*What the exercise asks*: Copy the rows exactly as they appear, from the line containing "Screen dimensions: 885x498" through the line containing "will tap(434, 232).", with both of those lines included.

BEGIN Data for processing

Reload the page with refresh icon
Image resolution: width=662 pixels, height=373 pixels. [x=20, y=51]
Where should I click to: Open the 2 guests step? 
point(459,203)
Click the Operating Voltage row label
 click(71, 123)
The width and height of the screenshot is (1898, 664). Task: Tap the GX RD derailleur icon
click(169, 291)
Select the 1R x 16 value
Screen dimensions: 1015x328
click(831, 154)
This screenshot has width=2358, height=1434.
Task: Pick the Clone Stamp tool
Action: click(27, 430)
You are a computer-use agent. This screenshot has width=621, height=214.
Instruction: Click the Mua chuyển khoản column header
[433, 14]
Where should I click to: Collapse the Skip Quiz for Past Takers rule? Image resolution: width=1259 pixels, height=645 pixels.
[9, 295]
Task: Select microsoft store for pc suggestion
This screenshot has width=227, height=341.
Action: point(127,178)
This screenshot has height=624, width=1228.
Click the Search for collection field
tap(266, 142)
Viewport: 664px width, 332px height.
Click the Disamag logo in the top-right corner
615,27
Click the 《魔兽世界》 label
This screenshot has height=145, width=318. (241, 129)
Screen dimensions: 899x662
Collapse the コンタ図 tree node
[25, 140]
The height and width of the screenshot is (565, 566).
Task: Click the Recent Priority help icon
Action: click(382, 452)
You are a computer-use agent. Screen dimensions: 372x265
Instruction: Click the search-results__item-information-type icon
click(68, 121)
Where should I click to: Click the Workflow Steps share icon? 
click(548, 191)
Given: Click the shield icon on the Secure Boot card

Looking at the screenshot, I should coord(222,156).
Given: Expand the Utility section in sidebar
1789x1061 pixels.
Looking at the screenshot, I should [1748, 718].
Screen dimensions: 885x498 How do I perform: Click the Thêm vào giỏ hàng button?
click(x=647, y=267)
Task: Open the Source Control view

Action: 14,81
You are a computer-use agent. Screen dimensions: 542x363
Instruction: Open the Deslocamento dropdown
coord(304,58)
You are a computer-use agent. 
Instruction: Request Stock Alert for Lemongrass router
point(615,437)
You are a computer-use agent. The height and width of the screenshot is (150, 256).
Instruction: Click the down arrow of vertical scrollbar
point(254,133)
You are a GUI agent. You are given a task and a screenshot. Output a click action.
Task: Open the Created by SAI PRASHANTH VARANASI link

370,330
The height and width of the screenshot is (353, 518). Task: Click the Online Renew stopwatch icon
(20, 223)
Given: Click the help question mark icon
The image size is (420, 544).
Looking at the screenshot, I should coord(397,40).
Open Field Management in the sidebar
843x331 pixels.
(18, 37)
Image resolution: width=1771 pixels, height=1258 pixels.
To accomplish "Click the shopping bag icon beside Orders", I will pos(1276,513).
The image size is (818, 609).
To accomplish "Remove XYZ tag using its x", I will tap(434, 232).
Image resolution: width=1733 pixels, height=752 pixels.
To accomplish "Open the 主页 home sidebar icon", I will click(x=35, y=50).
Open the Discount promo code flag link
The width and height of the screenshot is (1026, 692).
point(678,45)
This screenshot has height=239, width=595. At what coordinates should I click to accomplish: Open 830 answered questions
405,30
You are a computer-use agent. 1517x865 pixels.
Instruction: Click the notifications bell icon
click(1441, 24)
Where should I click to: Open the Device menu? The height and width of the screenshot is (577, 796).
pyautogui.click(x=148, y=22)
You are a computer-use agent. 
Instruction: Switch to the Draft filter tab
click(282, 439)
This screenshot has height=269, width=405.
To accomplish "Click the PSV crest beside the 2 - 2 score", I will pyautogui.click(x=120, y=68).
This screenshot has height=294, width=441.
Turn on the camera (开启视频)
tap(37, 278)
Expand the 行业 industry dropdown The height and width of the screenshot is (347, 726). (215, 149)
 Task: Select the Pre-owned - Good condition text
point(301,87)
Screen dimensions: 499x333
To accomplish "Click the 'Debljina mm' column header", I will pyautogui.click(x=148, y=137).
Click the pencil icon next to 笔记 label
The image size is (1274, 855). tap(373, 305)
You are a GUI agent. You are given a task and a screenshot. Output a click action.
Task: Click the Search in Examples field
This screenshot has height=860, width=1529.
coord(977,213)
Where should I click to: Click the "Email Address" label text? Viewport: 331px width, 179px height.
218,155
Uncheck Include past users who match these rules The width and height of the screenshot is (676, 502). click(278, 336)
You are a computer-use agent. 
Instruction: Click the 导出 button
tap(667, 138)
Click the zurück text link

END Data for processing

*Complete response*:
Screen dimensions: 885x498 How do I perform: Click the Thêm vào giỏ hàng button?
click(x=647, y=267)
Task: Open the Source Control view

Action: 14,81
You are a computer-use agent. Screen dimensions: 542x363
Instruction: Open the Deslocamento dropdown
coord(304,58)
You are a computer-use agent. 
Instruction: Request Stock Alert for Lemongrass router
point(615,437)
You are a computer-use agent. The height and width of the screenshot is (150, 256).
Instruction: Click the down arrow of vertical scrollbar
point(254,133)
You are a GUI agent. You are given a task and a screenshot. Output a click action.
Task: Open the Created by SAI PRASHANTH VARANASI link

370,330
The height and width of the screenshot is (353, 518). Task: Click the Online Renew stopwatch icon
(20, 223)
Given: Click the help question mark icon
The image size is (420, 544).
Looking at the screenshot, I should coord(397,40).
Open Field Management in the sidebar
843x331 pixels.
(18, 37)
Image resolution: width=1771 pixels, height=1258 pixels.
To accomplish "Click the shopping bag icon beside Orders", I will pos(1276,513).
The image size is (818, 609).
To accomplish "Remove XYZ tag using its x", I will tap(434, 232).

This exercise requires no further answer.